- ASSIGNMENT:
Each line of the data that mentions the string "computer" needs to be identified and copied.

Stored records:
•••

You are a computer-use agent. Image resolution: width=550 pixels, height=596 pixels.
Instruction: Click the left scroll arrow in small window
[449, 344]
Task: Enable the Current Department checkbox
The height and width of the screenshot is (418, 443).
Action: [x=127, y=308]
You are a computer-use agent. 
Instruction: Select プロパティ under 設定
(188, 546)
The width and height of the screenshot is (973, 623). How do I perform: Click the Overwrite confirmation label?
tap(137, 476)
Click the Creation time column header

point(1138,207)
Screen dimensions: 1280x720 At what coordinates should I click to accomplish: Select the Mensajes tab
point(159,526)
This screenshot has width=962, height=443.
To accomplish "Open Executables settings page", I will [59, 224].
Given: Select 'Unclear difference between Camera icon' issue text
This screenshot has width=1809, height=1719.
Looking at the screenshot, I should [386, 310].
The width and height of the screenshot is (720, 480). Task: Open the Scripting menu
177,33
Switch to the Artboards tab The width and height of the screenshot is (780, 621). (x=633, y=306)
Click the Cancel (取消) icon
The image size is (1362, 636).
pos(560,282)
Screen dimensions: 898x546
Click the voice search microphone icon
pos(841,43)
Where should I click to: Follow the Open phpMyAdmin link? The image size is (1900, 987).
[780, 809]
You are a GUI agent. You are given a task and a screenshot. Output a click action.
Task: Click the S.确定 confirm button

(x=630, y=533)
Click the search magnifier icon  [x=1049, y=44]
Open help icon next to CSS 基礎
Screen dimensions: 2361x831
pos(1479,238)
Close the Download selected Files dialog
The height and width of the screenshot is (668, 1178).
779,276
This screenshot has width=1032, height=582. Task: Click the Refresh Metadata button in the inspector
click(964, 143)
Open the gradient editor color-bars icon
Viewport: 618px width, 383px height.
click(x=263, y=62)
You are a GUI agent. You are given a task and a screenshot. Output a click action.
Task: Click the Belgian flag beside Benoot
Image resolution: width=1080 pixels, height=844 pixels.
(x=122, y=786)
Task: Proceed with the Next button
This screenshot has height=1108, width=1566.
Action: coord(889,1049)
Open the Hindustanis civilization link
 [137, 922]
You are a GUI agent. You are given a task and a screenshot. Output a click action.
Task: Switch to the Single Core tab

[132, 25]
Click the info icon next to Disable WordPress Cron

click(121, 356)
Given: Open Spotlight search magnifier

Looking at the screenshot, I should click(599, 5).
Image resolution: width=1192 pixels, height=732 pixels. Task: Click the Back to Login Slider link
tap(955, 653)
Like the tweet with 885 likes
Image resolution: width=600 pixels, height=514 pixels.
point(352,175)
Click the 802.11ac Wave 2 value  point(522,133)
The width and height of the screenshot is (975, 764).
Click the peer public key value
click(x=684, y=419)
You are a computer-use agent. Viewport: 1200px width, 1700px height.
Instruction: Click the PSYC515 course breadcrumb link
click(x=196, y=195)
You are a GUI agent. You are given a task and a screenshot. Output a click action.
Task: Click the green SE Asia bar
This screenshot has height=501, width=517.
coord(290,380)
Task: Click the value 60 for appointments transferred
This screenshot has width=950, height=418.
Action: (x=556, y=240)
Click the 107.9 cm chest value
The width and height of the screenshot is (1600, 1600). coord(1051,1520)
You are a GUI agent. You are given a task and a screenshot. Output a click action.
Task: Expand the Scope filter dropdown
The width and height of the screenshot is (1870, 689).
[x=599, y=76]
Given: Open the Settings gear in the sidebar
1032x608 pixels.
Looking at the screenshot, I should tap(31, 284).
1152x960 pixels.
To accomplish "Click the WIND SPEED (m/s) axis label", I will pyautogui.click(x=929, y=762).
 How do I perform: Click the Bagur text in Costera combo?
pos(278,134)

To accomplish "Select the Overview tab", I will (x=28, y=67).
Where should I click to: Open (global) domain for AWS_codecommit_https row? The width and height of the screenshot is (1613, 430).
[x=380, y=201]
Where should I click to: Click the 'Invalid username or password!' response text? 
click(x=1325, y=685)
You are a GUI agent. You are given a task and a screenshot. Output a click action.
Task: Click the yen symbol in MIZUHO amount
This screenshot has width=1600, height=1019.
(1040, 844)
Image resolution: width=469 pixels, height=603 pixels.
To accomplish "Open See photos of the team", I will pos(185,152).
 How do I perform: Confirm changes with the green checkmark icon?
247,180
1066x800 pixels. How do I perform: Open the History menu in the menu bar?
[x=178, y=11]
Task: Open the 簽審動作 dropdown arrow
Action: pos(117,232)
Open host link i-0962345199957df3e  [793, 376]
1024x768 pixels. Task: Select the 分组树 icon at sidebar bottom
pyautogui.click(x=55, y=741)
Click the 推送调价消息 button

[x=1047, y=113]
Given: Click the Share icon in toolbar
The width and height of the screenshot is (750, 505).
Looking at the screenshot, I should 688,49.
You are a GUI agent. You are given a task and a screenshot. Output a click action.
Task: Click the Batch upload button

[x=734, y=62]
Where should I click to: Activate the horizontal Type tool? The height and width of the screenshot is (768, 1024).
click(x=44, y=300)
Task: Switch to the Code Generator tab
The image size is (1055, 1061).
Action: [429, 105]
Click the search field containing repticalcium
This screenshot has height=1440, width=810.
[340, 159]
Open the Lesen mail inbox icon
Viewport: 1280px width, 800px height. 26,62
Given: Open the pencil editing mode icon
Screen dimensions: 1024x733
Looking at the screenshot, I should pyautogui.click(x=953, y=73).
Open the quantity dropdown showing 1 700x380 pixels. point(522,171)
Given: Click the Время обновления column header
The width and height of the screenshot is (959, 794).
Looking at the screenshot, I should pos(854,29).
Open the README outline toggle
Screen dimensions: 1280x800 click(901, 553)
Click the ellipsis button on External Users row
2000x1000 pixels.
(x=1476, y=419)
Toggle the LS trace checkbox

•••

- OUTPUT BELOW:
You are a computer-use agent. Image resolution: width=550 pixels, height=596 pixels.
You are a computer-use agent. 
You are a computer-use agent. Viewport: 1200px width, 1700px height.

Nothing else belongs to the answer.